# Text provided
# # # #

If I was gong to say or do anything, I should have
obediently done what I heard. Instead, I reached for my wallet and asked if
either of these women could speak English? All heads nodded, “No.”
I tried to make them understand that I wanted to give this
distressed woman what “I” thought she needed to make her day better. I tried to hand her the Ten. At first the woman looked at me with confusion and then
suspicion and finally outrage. I
had completely offended her. The
women around her looked at me completely baffled by what this creepy foreigner
was attempting to do. I struggled
to make them understand but it just escalated into more confusion. Finally, I apologized and walked away
leaving the three of them shaking their heads and dismissing me as a whacko. I had so screwed up a simple assignment I couldn't really add,
"Sorry for making your bad day worse but by the way, God loves you."
After the train wreck I caused, I had to take my failure to do exactly what I was told to
do before God.
It was ugly.
Mountains of past failures based on the same, self-willed decisions
washed over me. I was still
stinging from embarrassment and now I was being corrected and examined by
God. These “small”
self-willed decisions are not small.

# # # #

# Stored data
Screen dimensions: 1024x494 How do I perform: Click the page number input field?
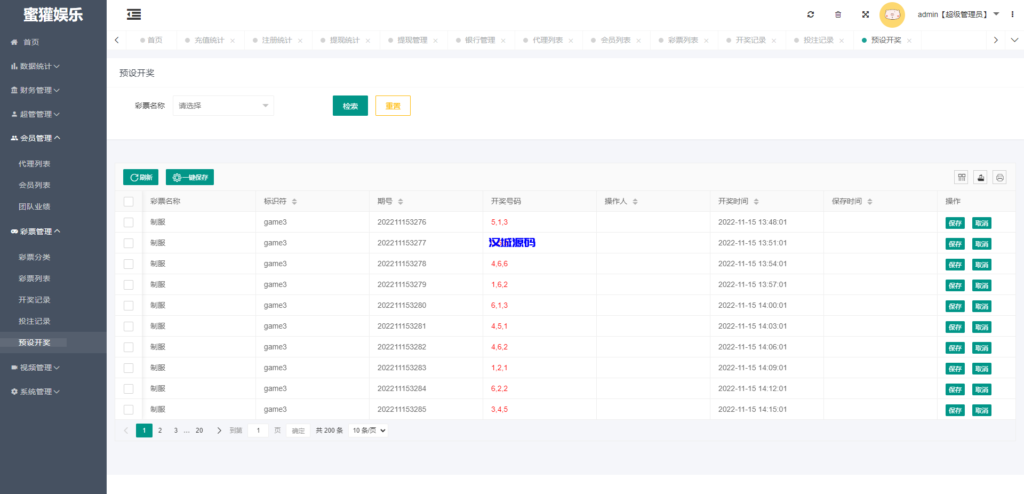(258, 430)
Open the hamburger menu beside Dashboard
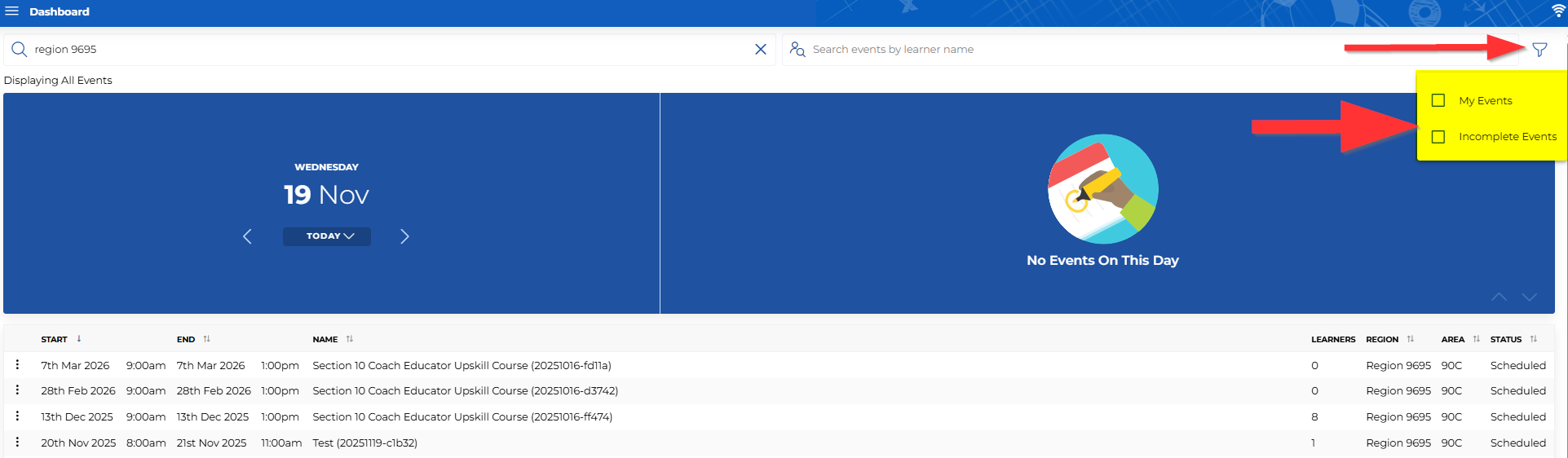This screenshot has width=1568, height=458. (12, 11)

# # # #

# Problem set
a – For the account of the narrator's attempt to help the distressed woman, answer these questions:
(i) What did the narrator reach for instead of obediently doing what was heard?
(ii) In what order did the woman's reactions change when the narrator tried to hand her the Ten?
(iii) How many women were left shaking their heads when the narrator walked away?
b – Carry on with the account of the narrator's attempt to help the distressed woman, starting where it stops.

# Answers by task
a –
(i) The narrator reached for a wallet.
(ii) Her reactions went from confusion to suspicion and finally to outrage.
(iii) Three women were left shaking their heads.

b –
They are actually the infections in the soul that we can examine in a
smaller dose, like a toxic slide under a microscope. The poisons of pride, of rebellion, of self-will, and an
independence from the plans (any plan) of God, is rebellion and the idolatry of
self; it is a proof positive that there is a sickness that is rotting in the
soul that needs to be radically dealt with.
My initial reaction to this woman when I saw her was
emotional. She was crying but she
wasn’t bleeding or in pain and she didn’t look like she needed help. I just wanted to help her so maybe I
would feel good about my day. So,
I was actually going to use her distress to make me feel better about being me.
If I hadn’t asked God for what to do it would have been
okay. The lady was just having a
bad day. But since I did
ask, He told me what to do.
When I decided that I would do what He told me I felt great but then I failed to obey. I added my own plan, to hand her a Ten.
That wasn’t at all what I heard from God. As I returned to where she was, she was no longer
there. She was up a hill and
talking to some neighbors. What
God had told me to say to her was now not in the privacy of just me and her but
two other women.
As I climbed the hill I thought about how to say the simple
words, “God loves you.”
Afraid of what they would think of me, I went to my plan and
reached for the bill in my wallet.
Giving money is always a good thing, right? No, actually obedience is always a better thing.
So, disaster unfolded.
When I got home I told my wife and she bit my head off
because of the cultural, as well as the spiritual implications, for what I did to that lady. Later
on that day my friends laughed in horror at my story. I got zero sympathy.
I didn’t have any coming.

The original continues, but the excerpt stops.